Pemerintah setempat terus memantau kondisi di lapangan mengingat curah hujan yang masih tinggi dapat memicu pergerakan tanah susulan di lokasi terdampak. Warga yang berada di pengungsian diminta untuk tidak kembali ke rumah masing-masing selama kondisi cuaca belum stabil.
"Warga yang mengungsi ke rumah saudaranya diminta untuk bertahan karena cuaca ekstrem masih terjadi," katanya.
Azis juga menekankan pentingnya kewaspadaan mandiri bagi masyarakat yang tinggal di zona rawan. Koordinasi dengan Badan Penanggulangan Bencana Daerah (BPBD) terus ditingkatkan untuk memastikan langkah mitigasi berjalan efektif selama masa darurat ini.
Ia juga mengimbau agar warga meningkatkan kesiapsiagaan dan kewaspadaan agar segera mengungsi ketika melihat tanda alam akan terjadi bencana.
Kepala Desa Rawabelut, Syarif Hidayat merinci bahwa titik kerusakan bangunan terpusat di tiga lokasi, yakni Kampung Cipeteuy, Kampung Gunung Hawu, dan Kampung Lembur Kandang. Karakteristik wilayah Desa Rawabelut memang dikenal sebagai zona merah rawan longsor, terutama saat memasuki musim penghujan dengan intensitas tinggi.
"Pergeseran tanah terjadi hampir setiap tahun terutama saat cuaca ekstrem, sehingga perlu penanganan serius agar tidak semakin membahayakan warga," katanya.

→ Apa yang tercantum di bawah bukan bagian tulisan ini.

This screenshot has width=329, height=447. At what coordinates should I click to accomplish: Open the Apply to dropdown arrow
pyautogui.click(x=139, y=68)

Saat ini, petugas gabungan masih bersiaga di lokasi kejadian untuk mengantisipasi potensi longsor susulan yang mengancam pemukiman warga sekitar. Fokus utama petugas adalah memastikan keselamatan jiwa penduduk dan menjaga aksesibilitas jalan desa agar tetap dapat dilalui oleh bantuan logistik.